Being a “Canadian New-York-virgin”

I am 42 and recently visited New York for the first time in my life.

As I am Canadian for only 10 years, my first contact with the Big Apple was mainly an immigrant experience. Still, the 10 years in Canada tempered my ecstatic spells and added wit and humor.

Following are extracts of my hand-written notes while rambling in New York by myself in a 4-day holiday.

the petite mailbox at Smalls jazz club in Greenwich Village

  • I don’t see as many Starbucks as I saw in Seattle a few weeks ago. Hell, there are more Starbucks in downtown Toronto than in Manhattan.
  • postal stamps are nowhere to be found. As in Seattle, Toronto, or North America. To send postcards, one needs to visit the central post office in Manhattan, across MSG

  • WiFi spots are not ubiquitous as in Toronto. My corner pub has wifi, but in New York free access to internet is rare.
  • It’s easy to spot tourists in New York! They wait for the green light. Locals will cross on red if they are comfortable that they can fend-off oncoming speedy 4-wheel monsters by an inch.
  •  9 out of 10 New York women are in flip flops. The pavement is greasy, and during my 3 days in June 2011 it got juicy, too, due to 37C temperatures. I wore my grunge’y era boots, well tested on the streets of Boston and Seattle. Podiatry must make a decent profit these days in NYC.

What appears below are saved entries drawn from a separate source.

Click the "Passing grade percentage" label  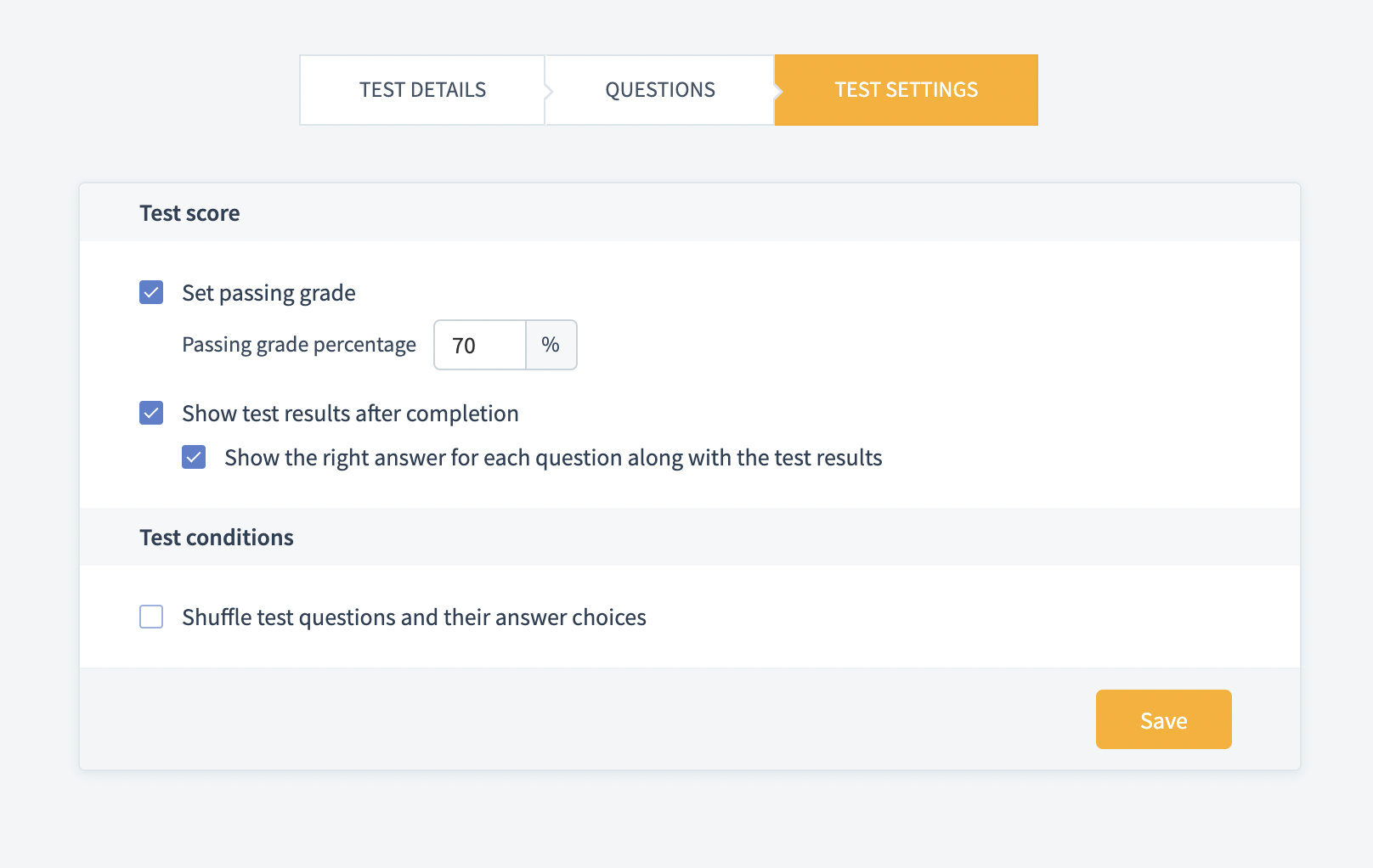[x=299, y=345]
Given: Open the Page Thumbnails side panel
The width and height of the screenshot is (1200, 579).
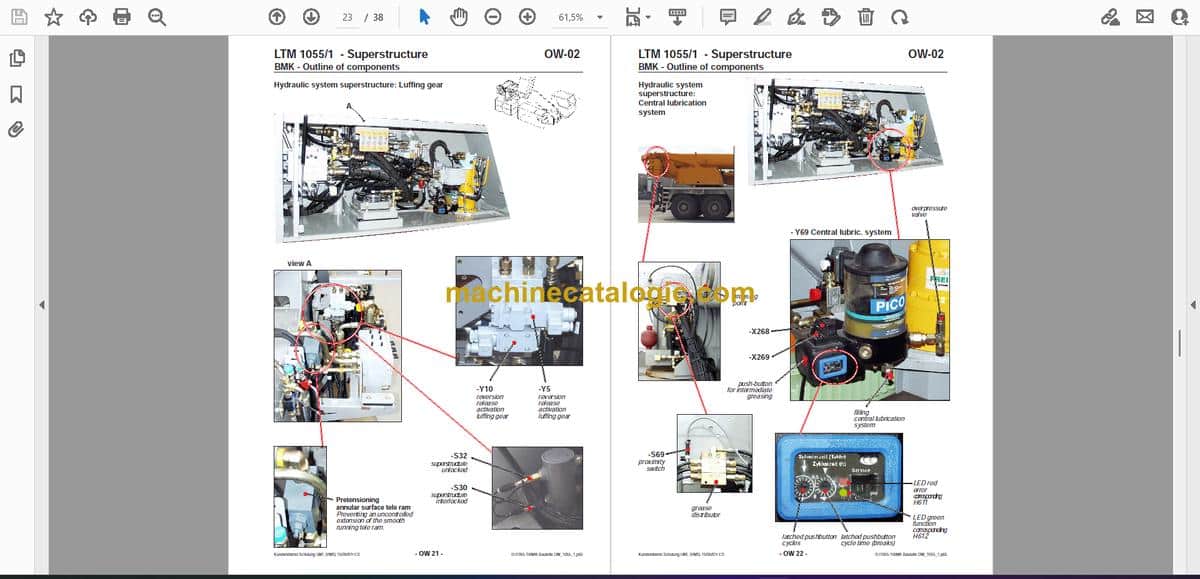Looking at the screenshot, I should click(16, 59).
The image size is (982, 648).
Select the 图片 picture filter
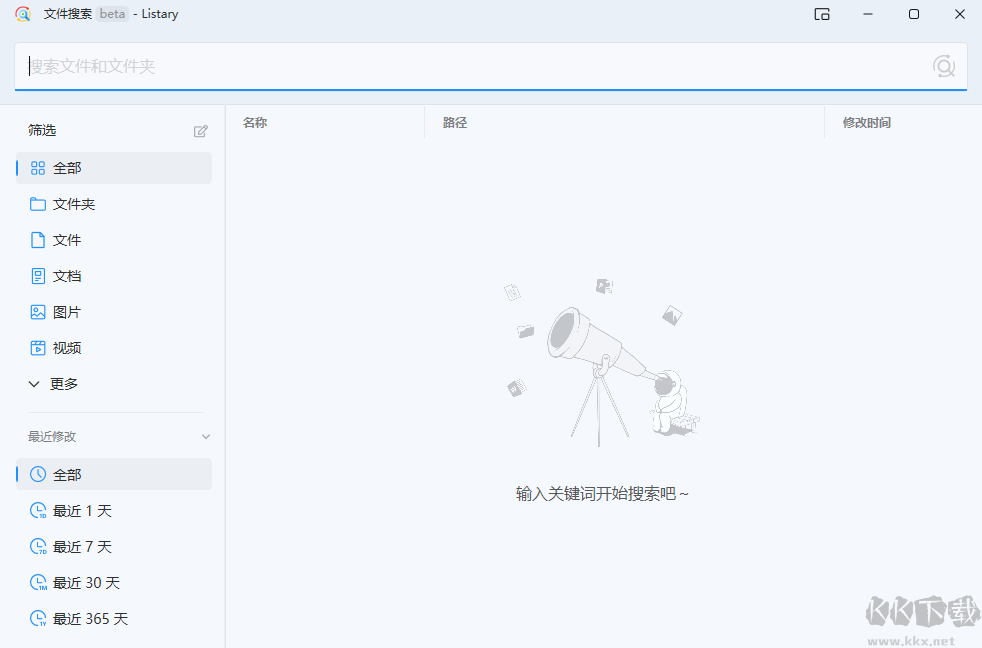(x=67, y=312)
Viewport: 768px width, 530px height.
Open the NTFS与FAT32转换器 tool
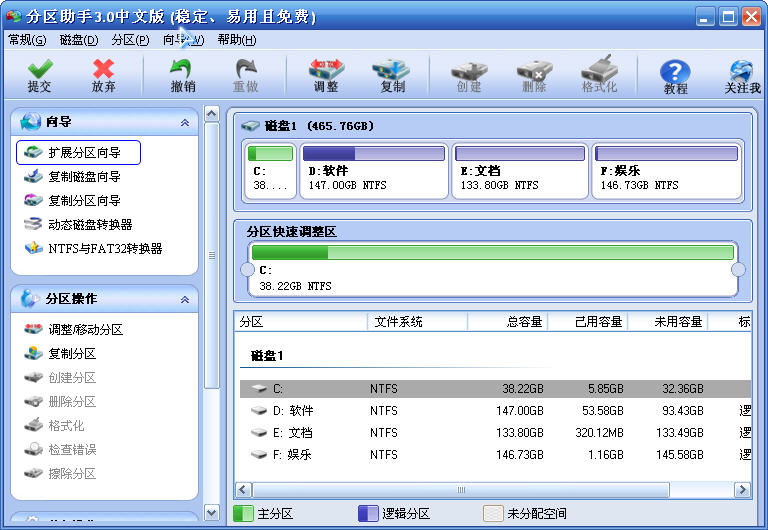105,249
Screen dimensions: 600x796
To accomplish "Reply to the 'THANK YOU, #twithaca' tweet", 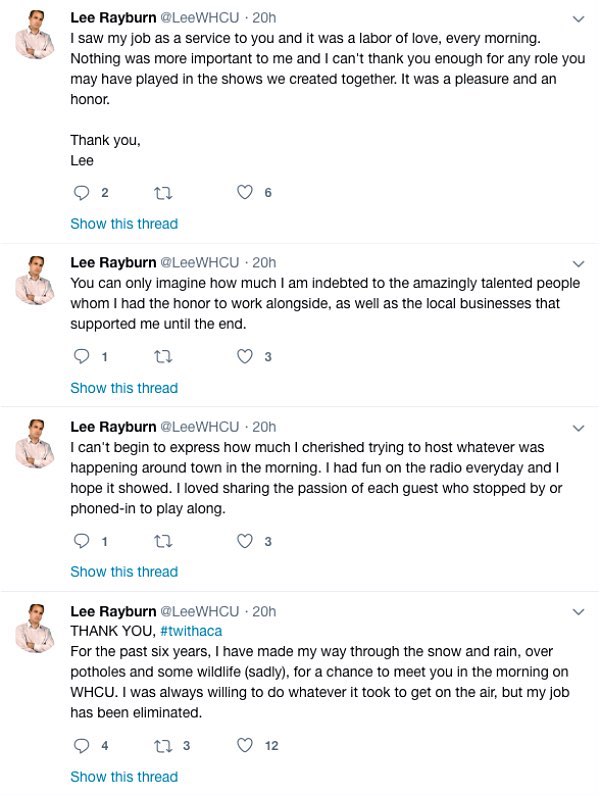I will (82, 745).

  • 3 out of 4 adults don’t fit in a subway chair. Wonder if the design was wrong in the ’60s, or the average American became an oversized buttload. Michael Moore should write his scenarios while forced in a NYC-subway crowded seat: I would finally give him some creed beyond his clowny’ entertainment skills.
  • Toronto subway seats are larger, but still mini-sized compared to the demand. North America is obese. North America turns the slimmest  immigrant into an obese in less than 1 year.
  • Everybody is mobile in New York. Every SINGLE person has a cell phone. Most have smart phones. If you develop software and have developers in your team that hang to the “rotary-phone-era” systems, fire them. Else you lose money.
  • The Rockefeller Center charges $22.50 to let you see NYC from their roof. I visited tons of tall buildings, from Berlin to Chicago and Seattle. Strangely enough not the tallest building in Europe which is in my Transylvanian hometown of Baia Mare. Tall buildings are just that: tall buildings. This photo (taken by the ticket counter) was free. A nice postcard is less than $1. Sorry, Rockefeller Center: if the ride to the top goes for $5, I’m in. Else, bye.


  • The only Canadian trademarks I saw in New York were TD Bank and Tim Hortons. The bankomat at TD was broken and Tim Hortons in Penn Station is hidden in an area I got only because I lost my direction. Cruel competition for my compatriots!